Sam-Peale wrote a letter to the Palmyra church noting the coincidence, and a meeting was arranged. He brought a group of Liberian refugees for worship and — in true Baptist fashion — lunch. Out of that celebration a relationship was born that has lasted over a decade and taken more than 50 church members to the war-ravaged West African nation, some of them on a yearly basis.

The continuing partnership between the Efforts — which they call “The Way” — is the result of what Clifford calls “God coincidences,” and she says there have been many.

“They [the Liberians] still say God used us to show them there was hope,” she notes.

June Clifford, pastor of Effort Baptist Church, with Liberians who competed in a 5K race to win trade school scholarships.

In the beginning the Palmyra church recognized a need they could meet and responded by sending supplies for orphans.

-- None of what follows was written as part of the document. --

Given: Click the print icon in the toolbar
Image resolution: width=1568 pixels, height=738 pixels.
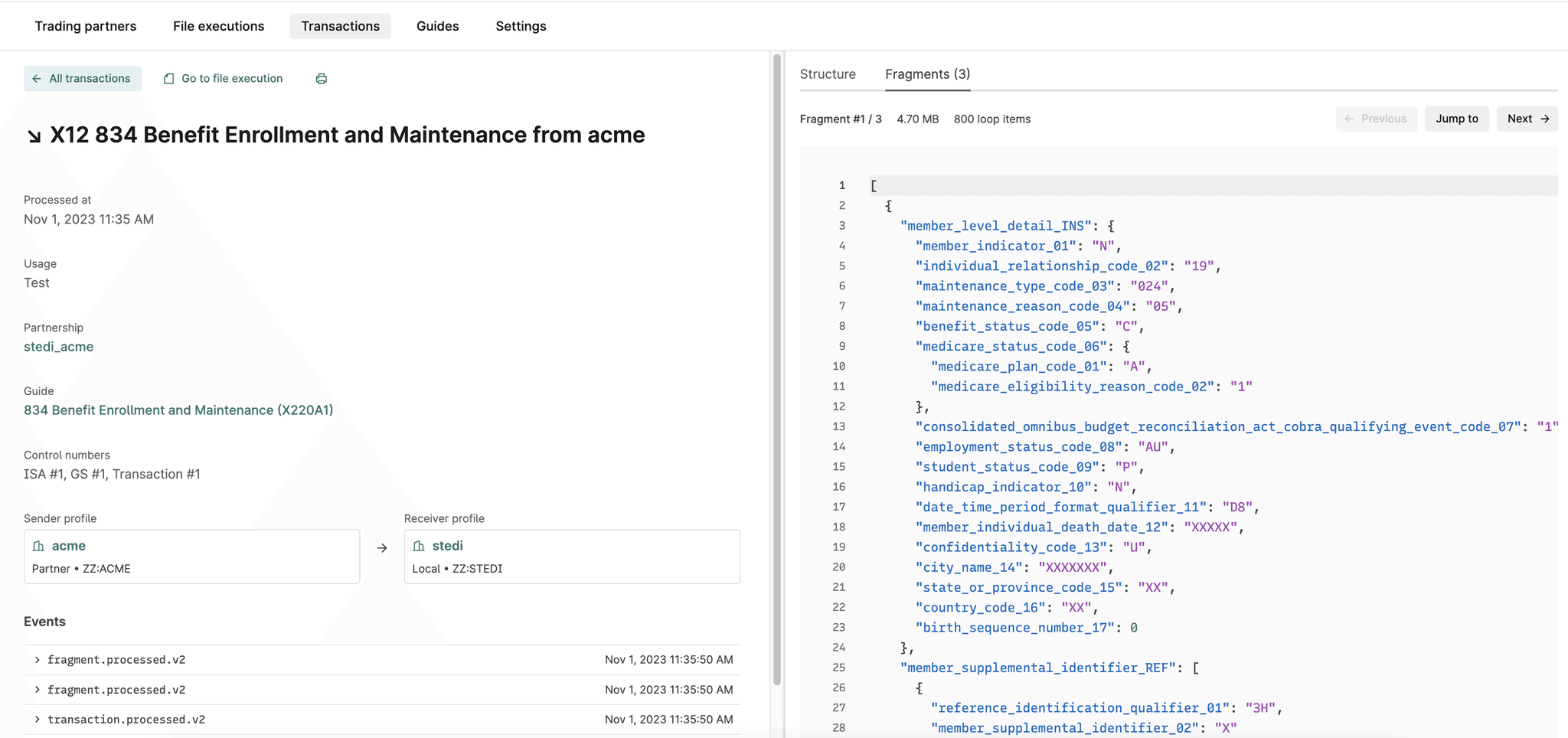Looking at the screenshot, I should coord(321,78).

They have since progressed to the point of sending entire containers.

Clifford’s enthusiasm and love for Liberia are contagious.

“Once you have the vision, and you articulate it, other people join you,” she said.

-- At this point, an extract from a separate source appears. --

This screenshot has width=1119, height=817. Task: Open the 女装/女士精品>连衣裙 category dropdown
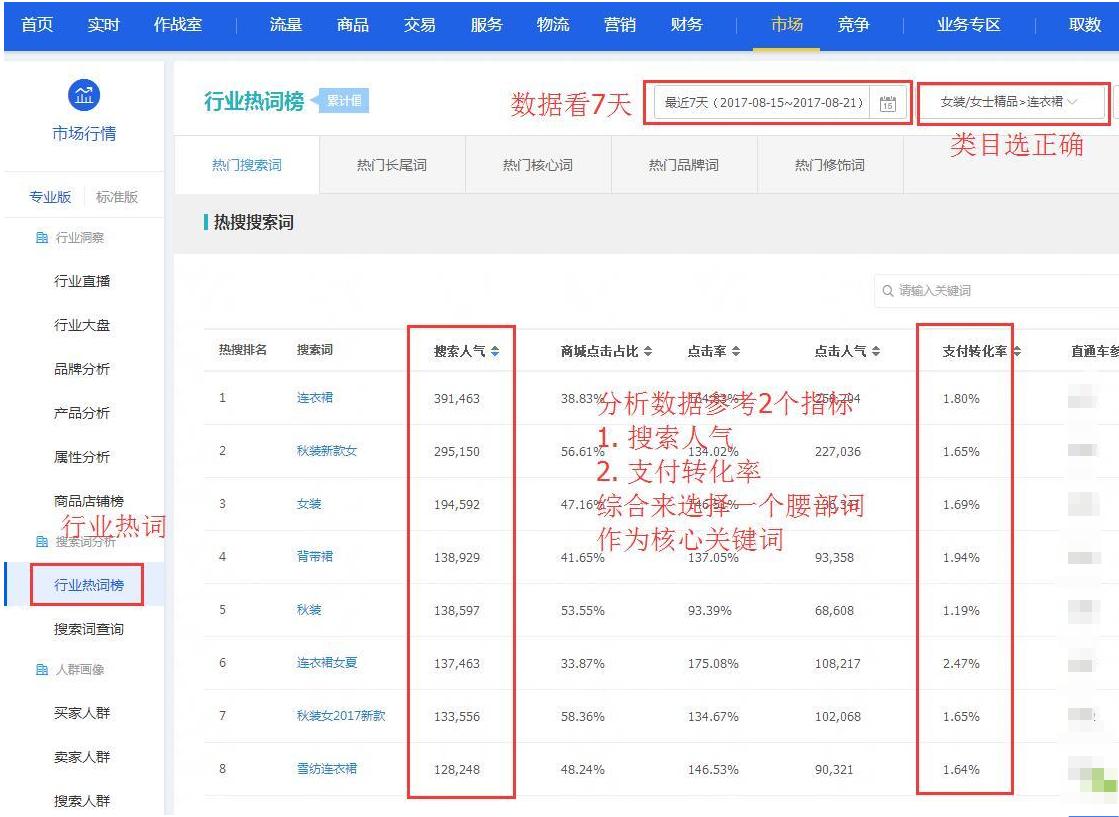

This year the Virginia Baptist Mission Board wired $5,000 to Liberia to keep programs there operating. 

In 2011 Clifford’s church was able to raise $10,000 for trade school scholarships, $3,000 of which was contributed by the Mission Board. 

Looking for ways to help children reenter society after years as soldiers, Effort sponsored a 5k race, which was held in Liberia in January. As a result, 30 students were able to win trade school scholarships to study vocations like cosmetology, sewing, and masonry.

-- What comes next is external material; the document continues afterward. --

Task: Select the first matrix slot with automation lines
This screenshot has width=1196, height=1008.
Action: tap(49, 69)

Clifford says church members came together to help make it happen. “I knew nothing about races.” But a young man in the church who has since become a youth minister had run races throughout his young life and was able to organize the event, she says.

Inspired by the race, people in the United States participated in half marathons, seeking sponsorships to fund more trade scholarships.

“One church member, who just started running in the last year, did her first half marathon and raised $1,500,” said Clifford, who has run a half marathon herself — and, with the help of her church, raised $3,000 in the process. 

“God just shows you something and you believe it. I shared the vision and everybody wrapped their minds and hearts around it.”

In another unexpected event, a church member and military veteran got a call from a woman in Iraq with whom he had previously served. The U.S. military had received a shipment of sunglasses, shirts, soccer balls and mosquito nets to distribute to Iraqis, but because the shipment hadn’t been sent through the proper channels, she had been instructed to toss them out.

Remembering a prior conversation about Liberia she had with the church member she offered to send the supplies there.  The church was able to secure a container. 

Clifford laughed when talking about the joy of passing out these supplies, which would have been thrown away.

“We gave sunglasses to the guards, mosquito nets to the orphanages. Soccer balls and t-shirts with Iraq stamped on them were all over Liberia.”

The Palmyra church makes Liberia a central focus “This is our mission. It’s a country that a little old church like us has adopted.”

And it’s a churchwide effort. “We are passionate about Liberia.  People here just find their place in the mission.”

An offering collected during the church’s Vacation Bible School goes to Liberia, as does a hunger offering collected during Lent. Lenten boxes distributed Feb. 19 will be filled with donations for Liberia to be collected at Easter.

In addition, the church sponsors yard sales and church members sew pillowcase dresses for orphans — last year more than 200 of them and so far this year, 80. A men’s Sunday school class raised money for zinc roofs for four churches in Liberia.

Meanwhile, Effort’s teams have started heading to more remote areas of the country, which are more dangerous. Clifford says the church feels it’s important because the young people there have so little.

The task is hard, Clifford says. But Effort is still on a mission, partnering with Liberia’s Effort Baptist Church to shine the light of hope and spread the gospel, in a place that almost a decade later can still be “dark and frightening.”

Erin Spickard, based in Nathalie, Va., is a contributing writer for the Religious Herald.